### CHECK YOUR UNDERSTANDING
1. Return the survey tutorial's text from "Before you publish" to "your real dataset.", copied word for word.
2. Summarize the survey tutorial in three sentences.

### PASSAGE
Matrix questions are very commonly used as an efficient way to present multiple questions or items with the same response scale - for example, items on a scale or subscale with a consistent Likert response scale.

To create one, create a “Matrix table” type question. The typical setup is for the items/questions to be presented down the left-hand side as “statements”, and the rating scale to be presented along the top as “scale points”.

The “Scale points” section of the Edit Question sidebar lets you control how these scale points appear. You can add or remove the number of points, and for many scales in Psychology, you can use suggested rating scales by switching the toggle on, which automatically insert labels for each scale point for you.

Tip

Remember in the last tutorial, we could use labelled::unlabelled() to automatically convert variables to either factor or numeric. However, variables would be converted to numeric when they didn’t have labels for each value. If you use “suggested scale points” to automatically label the values, you’ll get a label for every value, so this automatic conversion won’t work unless you manually remove some of the labels.

For some reason, matrix tables are especially prone to issues with the underlying numeric values, especially if you use these automatic scale points. You’ll end up with really weird ranges, like 61-65, instead of 1-5, which will do a number on the interpretation of any descriptives. Even better, the numeric values change themselves every time you make changes to them! So, I’d strongly recommend you update the numeric values using “Recode values” as the last step to make sure you don’t have any surprises when you get round to looking at the data.

Testing the Study

Before you publish your study and start collecting responses, I strongly recommend you check that everything has been set up correctly. To do this, use the Preview button to run through your study a few times as if you were a participant. This has two important benefits. First, you can check that you have set up your questions correctly, that they appear in the order you want or conditionally as required, and any settings, like Force Response, have been implemented correctly. Second, preview runs are still recorded as data in your dataset, under the “DistributionChannel” variable (as we’ve seen before). These preview runs essentially generate a small, toy dataset to work with that will be formatted identically to your real dataset.

Do Your Worst

While you’re previewing, I recommend that you try to “break” your survey. Try to type words into the space to write in age in years (did you set data validation correctly?). Try to proceed through the survey without consenting (did you force response on the consent questions?). Skip some questions, add extra text answers, and otherwise try to test out any kind of response that might be possible with your survey. This process will help you set up your survey to restrict the number of wild and exciting choices your participants can make, so your data cleaning is less complex.

Preparing for Processing

Once you’ve done your preview runs, export your dataset and read it into R just as you would a real dataset. Here you can check that your variable labels and values are correct, that all response options appear correctly, and so forth. When you’re happy that all your data is recording as it should, you can publish your study and start collecting responses. (Good luck!)

We’re not done yet, though. As I said above, this preview dataset full of junk data is formatted exactly the same way as your real dataset will be. This means that while your study is collecting responses, you can already start writing the code to clean the dataset, generate the codebook, calculate subscales, etc. - because you already know what your variables will be named and what they will contain. Once you complete your data collection, you will already have the majority of your data cleaning work done - although make sure you carefully check your code step by step with the real data; there are always surprises!

Moderate

The moderate level assumes that you’d like to futureproof your work somewhat, to reduce duplicating the same manual setup every time.

Using Templates

Templates allow you to easily replicate the same setup across multiple studies. You can turn your own surveys into templates to use in the future, or find existing templates to adapt for your purposes.

### DATASET EXCERPT
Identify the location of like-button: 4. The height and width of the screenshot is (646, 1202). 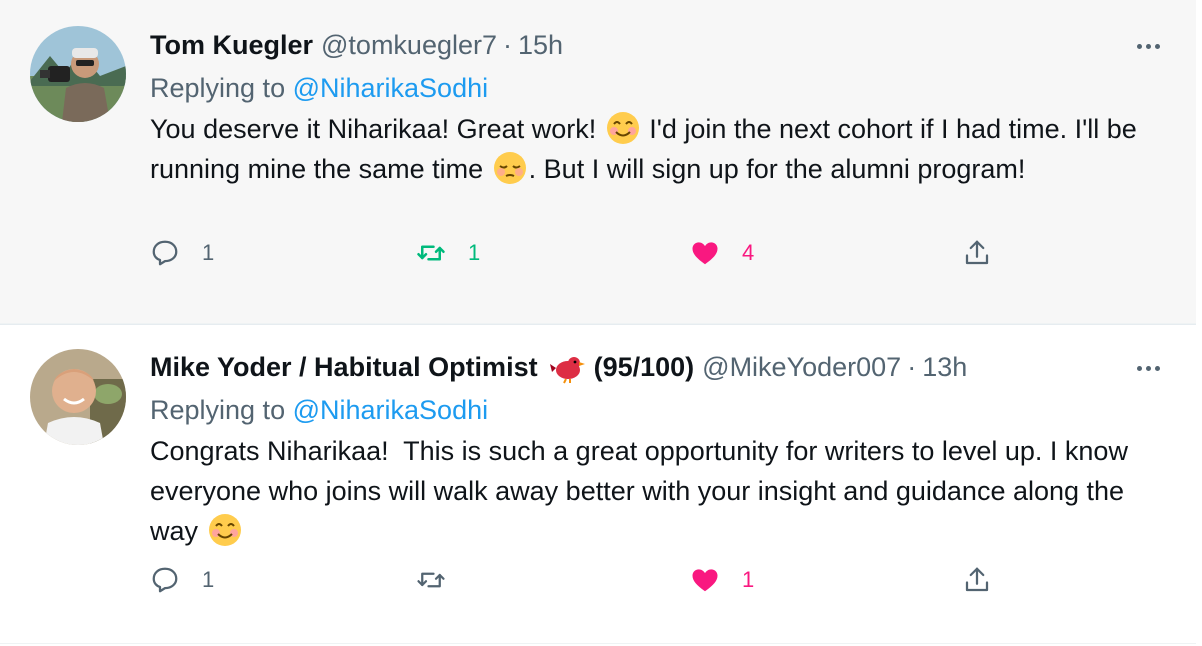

### ANSWERS TO THE EXERCISES
1.
Before you publish your study and start collecting responses, I strongly recommend you check that everything has been set up correctly. To do this, use the Preview button to run through your study a few times as if you were a participant. This has two important benefits. First, you can check that you have set up your questions correctly, that they appear in the order you want or conditionally as required, and any settings, like Force Response, have been implemented correctly. Second, preview runs are still recorded as data in your dataset, under the “DistributionChannel” variable (as we’ve seen before). These preview runs essentially generate a small, toy dataset to work with that will be formatted identically to your real dataset.

2. Matrix table questions present several items that share one response scale, with the items as statements down the left and the scale points along the top, and their numeric values should be set with "Recode values" as a final step because automatic scale points can produce odd ranges like 61-65. Before publishing, the study should be run several times with the Preview button, trying to break it, to confirm that question order and settings such as Force Response work and to generate a small dataset formatted like the real one. That preview data can be exported and read into R to check labels and values and to write cleaning code while responses are collected, and templates let the same setup be reused across studies.